Obama: Time to Stop Listening to the ‘Bloggers and the Talking Heads’

"Let's work together to make government work better instead of treating it like an enemy."

With the U.S. government reopened after a near-unconditional surrender from congressional Republicans on more federal borrowing and Obamacare, President Barack Obama praised the federal government's importance to every American's life.

President Barack Obama speaks at the White House about the reopening of the U.S. government following the shutdown, Oct. 17, 2013. Obama warned that America's political dysfunction had encouraged its enemies and depressed its friends, and said the crisis had left "no winners" in Washington. (AFP/Getty Images)

"We hear all the time about how government is the problem," the president said Thursday at the White House, hours after signing an agreement reached between the Senate and House of Representatives.

He continued, "Well, it turns out we rely on it in a whole lot of ways. Not only does it keep us strong through our military and our law enforcement, it plays a vital role in caring for our seniors and our veterans, educating our kids, making sure our workers are trained for the jobs that are being created, arming our businesses with the best science and technology so they can compete with companies from other countries."

He even invoked the Founding Fathers in praise of an activist state.

"So let's work together to make government work better instead of treating it like an enemy or purposely making it work worse," Obama continued. "That's not what the founders of this nation envisioned when they gave us the gift of self-government."

The president spoke in the State Dining Room of the White House to White House employees, some whom were furloughed during the shutdown.

"Welcome back. What you do is important. It matters. You defend our country overseas. You deliver benefits to our troops, who have earned them, when they come home. You guard our borders. You protect our civil rights," Obama said.

On Wednesday night, the Senate and House voted overwhelmingly for a bill to reopen the government until another deal is reached in mid-January, and increase the debt limit until February. The federal debt is just below $17 trillion. Obama signed the bill after midnight.

Democrats staved off attempts by a divided Republican Party to defund or delay parts of Obama's signature health care law.

On Thursday morning, White House chief of staff Denis McDonough greeted returning workers who were furloughed during the shutdown as they entered the Eisenhower Executive Office Building next to the White House. Meanwhile, Vice President Joe Biden greeted workers returning to the Environmental Protection Agency.

During the shutdown, approval rating for Republicans dropped to 28 percent, and to 37 percent for Obama.

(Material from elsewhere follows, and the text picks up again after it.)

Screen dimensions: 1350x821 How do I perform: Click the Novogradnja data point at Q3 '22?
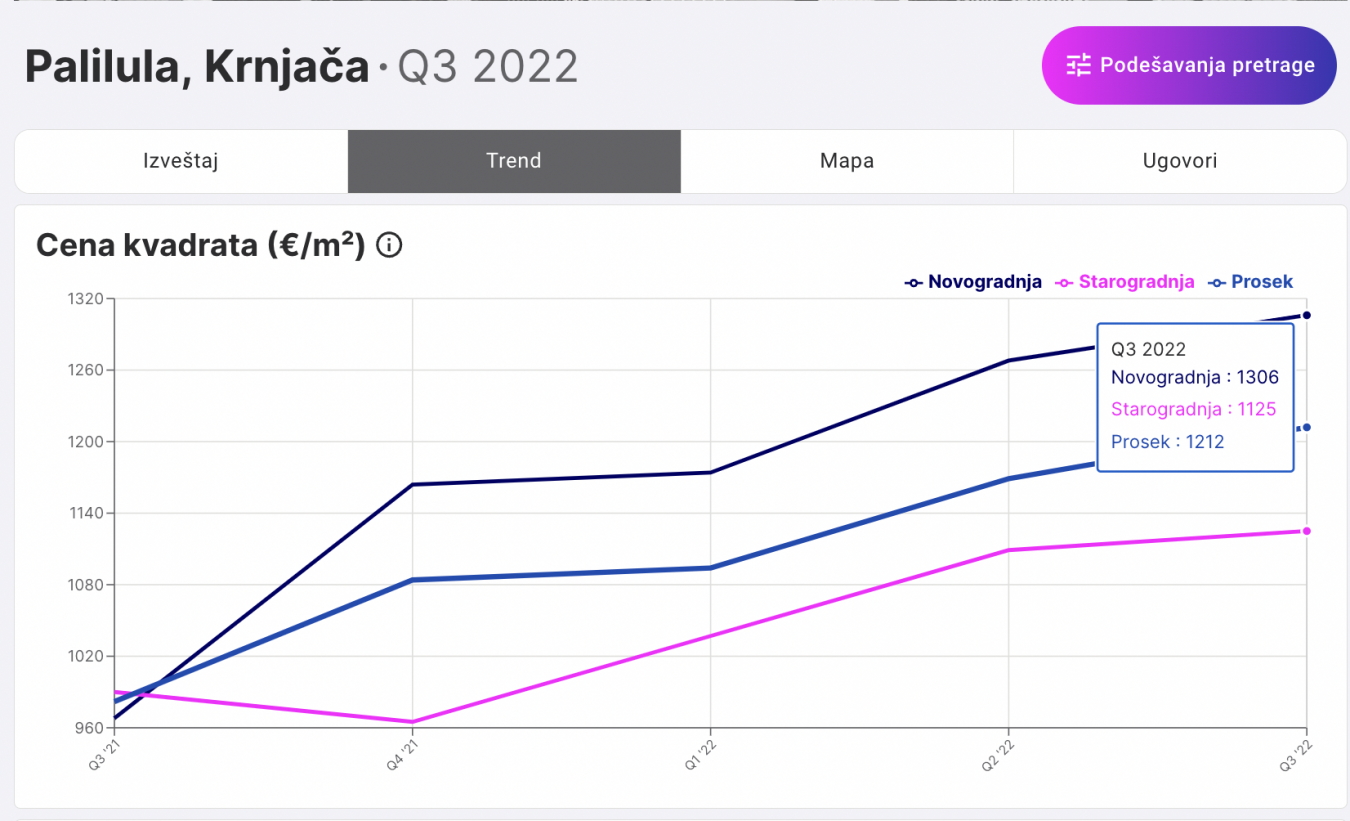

The president acknowledged public frustration with Washington.

"Now that the government has reopened and this threat to our economy is removed, all of us need to stop focusing on the lobbyists, and the bloggers, and the talking heads on radio and the professional activists who profit from conflict, and focus on what the majority of Americans sent us here to do, and that's grow this economy, create good jobs, strengthen the middle class, educate our kids, lay the foundation for broad-based prosperity and get our fiscal house in order for the long haul," Obama said.

Setting the agenda forward, Obama called for a negotiated budget deal, a farm bill and comprehensive immigration reform -- which the Senate passed earlier this year but appears unlikely to pass the House.

"The majority of Americans think this is the right thing to do and it's sitting there waiting for the House to pass it," Obama said of immigration reform. "Now, if the House has ideas on how to improve the Senate bill, let's hear them. Let's start the negotiations. But let's not leave this problem to keep festering for another year or two years or three years. This can and should get done by the end of this year."